Когда же Муса принимался вслух читать свое собственное сочинение «История мусульман в Испании», Родриг чувствовал себя очень бедным и в то же время очень счастливым: ему казалось безнадежно примитивным все, что написал он сам. Его бросало то в жар, то в холод, когда он слушал отрывки из этого уникального, смелого исторического исследования. «Государства, – утверждалось там, – установлены не Богом, они порождаются естественными силами жизни. Соединиться в общество необходимо для того, чтобы сохранить человеческий род и культуру; государственная власть необходима, ибо иначе люди истребили бы друг друга, ведь они от природы злы. Сила, делающая государство единым целым, есть асабийя[49], внутренняя связь, определяемая волей людей, их историей, их кровью. Как и все вещи тварного мира, государства, народы и культуры имеют свой собственный срок жизни, уготованный им природой. Подобно отдельным существам, они проходят через пять возрастов: возникновение, восход, высшее цветение, закат, уничтожение. Цивилизация вырождается в изнеженность, свобода – в болезненное сомнение, – и государства, народности, культуры сменяют друг друга согласно строгим, от века неизменным законам; все неизменно изменчиво, как движущиеся пески пустыни».
– Если я верно тебя понимаю, друг мой Муса, – заметил однажды, выслушав подобный отрывок, дон Родриг, – ты вообще не веруешь в Бога, а веруешь только в кадар[50], судьбу.
– Бог и есть судьба, – ответил Муса. – Это итог познаний, проистекающий из Великой Книги евреев, как и из Корана.

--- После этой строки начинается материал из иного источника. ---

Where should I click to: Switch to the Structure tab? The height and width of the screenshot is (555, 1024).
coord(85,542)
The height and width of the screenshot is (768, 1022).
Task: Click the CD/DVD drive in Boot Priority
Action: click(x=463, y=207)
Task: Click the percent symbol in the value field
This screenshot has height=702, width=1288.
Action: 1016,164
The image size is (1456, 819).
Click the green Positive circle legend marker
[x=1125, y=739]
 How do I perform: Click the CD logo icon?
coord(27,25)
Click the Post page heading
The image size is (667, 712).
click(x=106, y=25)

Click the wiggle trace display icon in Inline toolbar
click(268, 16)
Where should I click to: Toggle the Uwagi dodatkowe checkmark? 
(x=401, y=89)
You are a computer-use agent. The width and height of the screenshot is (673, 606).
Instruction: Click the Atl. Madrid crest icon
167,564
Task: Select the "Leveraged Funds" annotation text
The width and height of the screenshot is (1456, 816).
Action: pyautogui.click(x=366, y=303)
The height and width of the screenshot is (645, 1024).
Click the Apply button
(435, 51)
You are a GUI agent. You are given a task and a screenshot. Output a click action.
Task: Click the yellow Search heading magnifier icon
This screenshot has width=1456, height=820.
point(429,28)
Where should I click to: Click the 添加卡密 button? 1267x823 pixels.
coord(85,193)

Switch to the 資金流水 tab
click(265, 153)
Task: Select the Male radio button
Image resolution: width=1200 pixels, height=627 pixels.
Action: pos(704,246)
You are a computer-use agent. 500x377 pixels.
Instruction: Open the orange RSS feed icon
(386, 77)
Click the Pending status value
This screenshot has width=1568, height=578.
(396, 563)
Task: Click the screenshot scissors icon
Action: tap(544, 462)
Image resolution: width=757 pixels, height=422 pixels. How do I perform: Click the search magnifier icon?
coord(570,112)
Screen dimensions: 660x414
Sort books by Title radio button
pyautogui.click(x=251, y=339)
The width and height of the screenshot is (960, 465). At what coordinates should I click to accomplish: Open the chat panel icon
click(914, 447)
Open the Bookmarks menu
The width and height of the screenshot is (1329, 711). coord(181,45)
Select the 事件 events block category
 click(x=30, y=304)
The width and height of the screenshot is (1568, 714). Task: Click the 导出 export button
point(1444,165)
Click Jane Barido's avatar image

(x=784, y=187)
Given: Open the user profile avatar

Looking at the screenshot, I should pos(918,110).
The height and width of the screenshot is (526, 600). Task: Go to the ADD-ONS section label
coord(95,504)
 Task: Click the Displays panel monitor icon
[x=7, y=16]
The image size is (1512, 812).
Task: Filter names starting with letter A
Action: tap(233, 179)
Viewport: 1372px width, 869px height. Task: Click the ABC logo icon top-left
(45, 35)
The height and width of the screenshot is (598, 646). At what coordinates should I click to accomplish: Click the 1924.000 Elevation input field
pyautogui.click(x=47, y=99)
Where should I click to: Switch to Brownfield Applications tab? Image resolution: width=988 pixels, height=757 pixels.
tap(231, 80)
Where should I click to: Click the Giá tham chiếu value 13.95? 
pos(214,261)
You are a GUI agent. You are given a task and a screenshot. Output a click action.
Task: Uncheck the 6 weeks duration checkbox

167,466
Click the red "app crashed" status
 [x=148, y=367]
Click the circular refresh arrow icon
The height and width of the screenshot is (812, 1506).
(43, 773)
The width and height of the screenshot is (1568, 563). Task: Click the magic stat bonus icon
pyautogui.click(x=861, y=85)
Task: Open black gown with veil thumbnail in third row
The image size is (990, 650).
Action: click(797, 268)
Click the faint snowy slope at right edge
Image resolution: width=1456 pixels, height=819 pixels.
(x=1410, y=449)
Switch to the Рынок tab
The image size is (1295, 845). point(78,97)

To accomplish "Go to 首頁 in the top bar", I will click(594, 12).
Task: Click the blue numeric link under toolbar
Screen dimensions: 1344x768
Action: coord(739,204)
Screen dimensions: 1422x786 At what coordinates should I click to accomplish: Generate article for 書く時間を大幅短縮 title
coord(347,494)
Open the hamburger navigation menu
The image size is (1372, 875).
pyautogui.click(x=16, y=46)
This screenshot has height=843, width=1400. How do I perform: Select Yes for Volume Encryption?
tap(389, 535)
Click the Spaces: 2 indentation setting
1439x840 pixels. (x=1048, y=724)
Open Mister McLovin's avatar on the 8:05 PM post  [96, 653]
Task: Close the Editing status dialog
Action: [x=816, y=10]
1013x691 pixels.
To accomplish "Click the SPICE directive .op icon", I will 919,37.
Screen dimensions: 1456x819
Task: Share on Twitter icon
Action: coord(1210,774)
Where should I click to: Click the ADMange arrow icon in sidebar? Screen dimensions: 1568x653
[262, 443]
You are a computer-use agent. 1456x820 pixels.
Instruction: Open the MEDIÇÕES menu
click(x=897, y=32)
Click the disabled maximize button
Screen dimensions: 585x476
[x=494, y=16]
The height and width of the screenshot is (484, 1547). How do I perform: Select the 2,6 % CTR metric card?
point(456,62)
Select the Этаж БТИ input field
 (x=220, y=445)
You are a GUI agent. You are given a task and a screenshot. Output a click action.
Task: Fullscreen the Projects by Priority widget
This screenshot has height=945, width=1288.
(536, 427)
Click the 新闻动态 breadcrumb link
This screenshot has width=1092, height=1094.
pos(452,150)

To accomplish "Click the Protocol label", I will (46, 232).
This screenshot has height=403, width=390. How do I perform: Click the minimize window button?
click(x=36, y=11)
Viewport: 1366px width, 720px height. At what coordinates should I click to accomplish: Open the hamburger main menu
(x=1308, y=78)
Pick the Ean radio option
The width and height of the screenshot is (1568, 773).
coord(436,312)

Он устремил взгляд на одно из речений, украшавших фриз; за ним и Родриг прочитал сии стихи, в которых проповедник Соломон возвещает: «Всему свой час, и время всякому делу под небесами: время родиться и время умирать, время насаждать и время вырывать насаженья, время убивать и время исцелять… время рыданью и время пляске… время любить и время ненавидеть, время войне и время миру. Что пользы творящему в том, над чем он трудится?»[51] Убедившись, что каноник прочел это речение, Муса продолжал:
– А в восемьдесят первой суре Корана, где речь ведется о конце мира, пророк говорит: «То, что я возвещаю, – это только напоминание мирам, тем из вас, кто желает следовать прямым путем. Но вы не пожелаете этого, если этого не пожелает Аллах, Господь миров». Как видишь, мой многочтимый друг, и Соломон, и Мухаммад приходят к тому же выводу: Бог и судьба тождественны, или, выражаясь философски: Бог есть сумма всех случайностей.
Наслушавшись подобных речей, дон Родриг приходил в подавленное настроение и клялся себе, что больше ноги его не будет в кастильо Ибн Эзра. Но уже дня через два он снова сидел на террасе под бередящими душу надписями. Иногда он даже приводил кого-нибудь из учеников, чаще всего молодого Беньямина.
Случалось, на ту круглую террасу являлась и донья Ракель. Под тихий плеск фонтана прислушивалась она к неспешной беседе ученых мужей.
Как-то раз, оттого что присутствие Беньямина напомнило ей историю рабби Ханана бен Рабуа, девушка спросила каноника, известно ли ему что-нибудь о том ученом и о его машине для измерения времени. В памяти Ракели прочно засел рассказ дона Беньямина о преследованиях, которым подвергся ученый раввин, и о том, как ему пришлось разрушить создание собственных рук, и о том, как его пытали и сожгли. Дону Родригу не хотелось признать, что ученые претерпевали муки из-за своей учености, поэтому он не включил историю рабби Ханана в свою хронику.
– Я осматривал те цистерны во дворце Галиана, – пояснил он, – это самые обыкновенные цистерны. Сомневаюсь, чтобы они когда-то служили для измерения времени. К тому же мне кажется невероятным, что этого рабби Ханана пытали и казнили. В просмотренных мною актах ни слова о том не сказано.